SDS-polyacrylamide gel electrophoresis of isolated cortices of Xenopus laevis eggs.

Outer cytoplasmic membranes of Xenopus laevis eggs were isolated by manual dissection. Cortices of unfertilized eggs and membranes of fertilized stages were subjected to SDS-polyacrylamide gel electrophoresis. The Coomassie-blue stained gels of membranes from unfertilized eggs and fertilized stages showed 21 and 17 major bands, respectively, covering a molecular weight range of 27000 - 275000 Daltons. To demonstrate their purity, the preparations were examined by light and electron microscopy and the gel patterns were compared with those of gel electropherograms of isolated envelopes, yolk and pigment granules. To detect membrane proteins that reside in the outer membrane surface, the eggs were exposed to 131Iodine in the presence of lactoperoxidase. Approximately four proteins of molecular weights of 115000, 78000, 55000 and 27000 Daltons were labelled. In addition, all except one of the proteins of the vitelline envelope were strongly labelled, while the yolk platelets could only be iodinated after isolation. Changes of cortical protein patterns were studied in eggs and cortices: a) after fertilization; b) after activation by calcium-ionophore A 23187; c) after addition of calcium and distilled water to isolated cortices; and d) after incubation in the presence of the proteolytic enzyme papain.
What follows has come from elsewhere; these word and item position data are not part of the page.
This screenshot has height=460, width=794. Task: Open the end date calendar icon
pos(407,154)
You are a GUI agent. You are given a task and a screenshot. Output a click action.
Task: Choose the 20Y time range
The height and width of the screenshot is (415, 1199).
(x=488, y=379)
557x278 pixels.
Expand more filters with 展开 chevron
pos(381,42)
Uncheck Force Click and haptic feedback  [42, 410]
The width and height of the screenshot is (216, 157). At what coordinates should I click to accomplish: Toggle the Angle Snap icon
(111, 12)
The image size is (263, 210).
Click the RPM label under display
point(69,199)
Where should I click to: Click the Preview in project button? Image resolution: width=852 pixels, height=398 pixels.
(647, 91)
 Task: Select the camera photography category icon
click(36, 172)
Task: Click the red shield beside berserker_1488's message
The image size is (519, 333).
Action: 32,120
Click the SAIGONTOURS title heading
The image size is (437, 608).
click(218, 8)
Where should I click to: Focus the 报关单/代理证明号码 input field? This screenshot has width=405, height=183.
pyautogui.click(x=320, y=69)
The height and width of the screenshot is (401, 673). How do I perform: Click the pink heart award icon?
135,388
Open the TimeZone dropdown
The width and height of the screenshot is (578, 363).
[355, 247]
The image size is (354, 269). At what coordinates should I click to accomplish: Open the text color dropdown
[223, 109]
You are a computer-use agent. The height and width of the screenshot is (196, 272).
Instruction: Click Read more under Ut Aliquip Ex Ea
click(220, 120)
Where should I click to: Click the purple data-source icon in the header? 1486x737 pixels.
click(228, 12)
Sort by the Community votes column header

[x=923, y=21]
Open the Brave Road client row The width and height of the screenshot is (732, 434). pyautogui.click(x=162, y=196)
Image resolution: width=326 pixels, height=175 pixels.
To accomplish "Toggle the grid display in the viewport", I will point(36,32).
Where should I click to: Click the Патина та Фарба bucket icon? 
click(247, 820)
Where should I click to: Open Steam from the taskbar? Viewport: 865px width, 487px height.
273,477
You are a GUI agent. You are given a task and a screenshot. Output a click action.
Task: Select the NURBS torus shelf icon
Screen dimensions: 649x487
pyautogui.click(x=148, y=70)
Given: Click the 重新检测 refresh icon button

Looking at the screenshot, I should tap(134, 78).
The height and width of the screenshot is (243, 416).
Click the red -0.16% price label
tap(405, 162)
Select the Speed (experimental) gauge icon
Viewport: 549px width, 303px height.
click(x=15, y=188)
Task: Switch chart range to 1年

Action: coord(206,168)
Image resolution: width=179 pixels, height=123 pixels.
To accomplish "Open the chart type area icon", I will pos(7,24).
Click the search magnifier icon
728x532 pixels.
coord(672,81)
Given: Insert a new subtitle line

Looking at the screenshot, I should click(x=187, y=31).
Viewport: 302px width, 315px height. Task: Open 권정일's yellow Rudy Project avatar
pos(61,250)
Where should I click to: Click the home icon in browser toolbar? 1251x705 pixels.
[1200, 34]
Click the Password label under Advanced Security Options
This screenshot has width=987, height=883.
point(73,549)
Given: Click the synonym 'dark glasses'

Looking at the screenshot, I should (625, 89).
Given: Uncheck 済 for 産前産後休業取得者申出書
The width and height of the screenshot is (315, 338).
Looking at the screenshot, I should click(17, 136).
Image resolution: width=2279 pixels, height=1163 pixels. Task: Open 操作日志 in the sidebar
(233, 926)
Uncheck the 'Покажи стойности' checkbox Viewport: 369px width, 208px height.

After fertilization, bands with molecular weights of 246000, 181000, 166000 and 34000 Daltons were missing. Ionophore and calcium treatment of unfertilized eggs produced a protein pattern similar to that observed after normal fertilization. After papain treatment, the band patterns of the membranes were not significantly different from those of cortices of unfertilized eggs.